Stone root: A Bit of Botany
a little botanical information on stone root

Collinsonia canadensis is a perennial herb of the Lamiaceae, or mint, family.

Stone root's stem is four-sided and is often very smooth (though sometimes is slightly pubescent) and grows three to four feet high. Its thin leaves are few in number, three to four inches long and two to three inches broad. The coarsely serrate leaves are acuminate, abrupt or subcordate at base, and may have a pungent lemon scent.

The plant's large often lemon-scented flowers are in loose, compound racemes; with a corolla half an inch or more in length. The corolla is yellow tinged with green, and its elongated lower lip is fringed. The very hard, dusky brown root of this herb is knotty and rough. It grows many slender fibers, that when fresh are of a somewhat unpleasant balsamic odor.

common names & nomenclature
Stone root was discovered by (and named for) Peter Collinson (1693–1768).
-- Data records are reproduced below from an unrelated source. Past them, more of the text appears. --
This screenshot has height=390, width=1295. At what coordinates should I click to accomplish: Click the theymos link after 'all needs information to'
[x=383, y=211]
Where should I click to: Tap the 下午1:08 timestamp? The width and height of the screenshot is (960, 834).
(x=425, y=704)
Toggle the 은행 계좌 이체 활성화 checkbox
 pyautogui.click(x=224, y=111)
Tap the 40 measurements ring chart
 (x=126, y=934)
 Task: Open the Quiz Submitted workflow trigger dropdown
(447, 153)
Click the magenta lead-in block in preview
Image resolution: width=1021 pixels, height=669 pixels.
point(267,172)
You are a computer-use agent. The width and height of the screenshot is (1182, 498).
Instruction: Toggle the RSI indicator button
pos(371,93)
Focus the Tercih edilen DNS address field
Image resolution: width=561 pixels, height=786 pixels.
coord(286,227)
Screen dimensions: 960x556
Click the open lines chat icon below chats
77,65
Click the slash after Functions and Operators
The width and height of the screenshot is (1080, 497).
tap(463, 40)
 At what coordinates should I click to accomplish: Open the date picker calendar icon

Peter Collinson was an English merchant botanist, whose interest was in cultivating new American plants and transporting them to England.

Also known as:
stone root, horse balm, knob weed, knot root, hard back, hardhack, ox balm, richweed, heal-all

Stone Root, the tonic for talkers
Stone root: Where in the World
habitat and range for stone root

Collinsonia canadensis is native to eastern North America from Quebec south to Florida and as far west as Missouri, although it is mainly found east of the Mississippi River.

Stone root: Cultivation & Harvesting
considerations on growing and harvesting stone root

Found growing in rich and moist woods and fields in dappled shade.

Stone root prefers a sandy peat in a moist location but it is easily grown in ordinary garden soils so long as it is not permitted to dry out.

Sow seeds as soon as they are ripe in a cold frame. The seed can also be sown in the spring, though it might be slower to germinate. Transplant out the seedlings into individual pots when they are large enough to handle and grow them on in light shade in a greenhouse or cold frame. Plant them out in spring or early summer of their second year.

Harvest roots in the fall, dry for later use.

Store dried cut and sifted stone root and powdered stone root in an airtight container in a cool, dry place.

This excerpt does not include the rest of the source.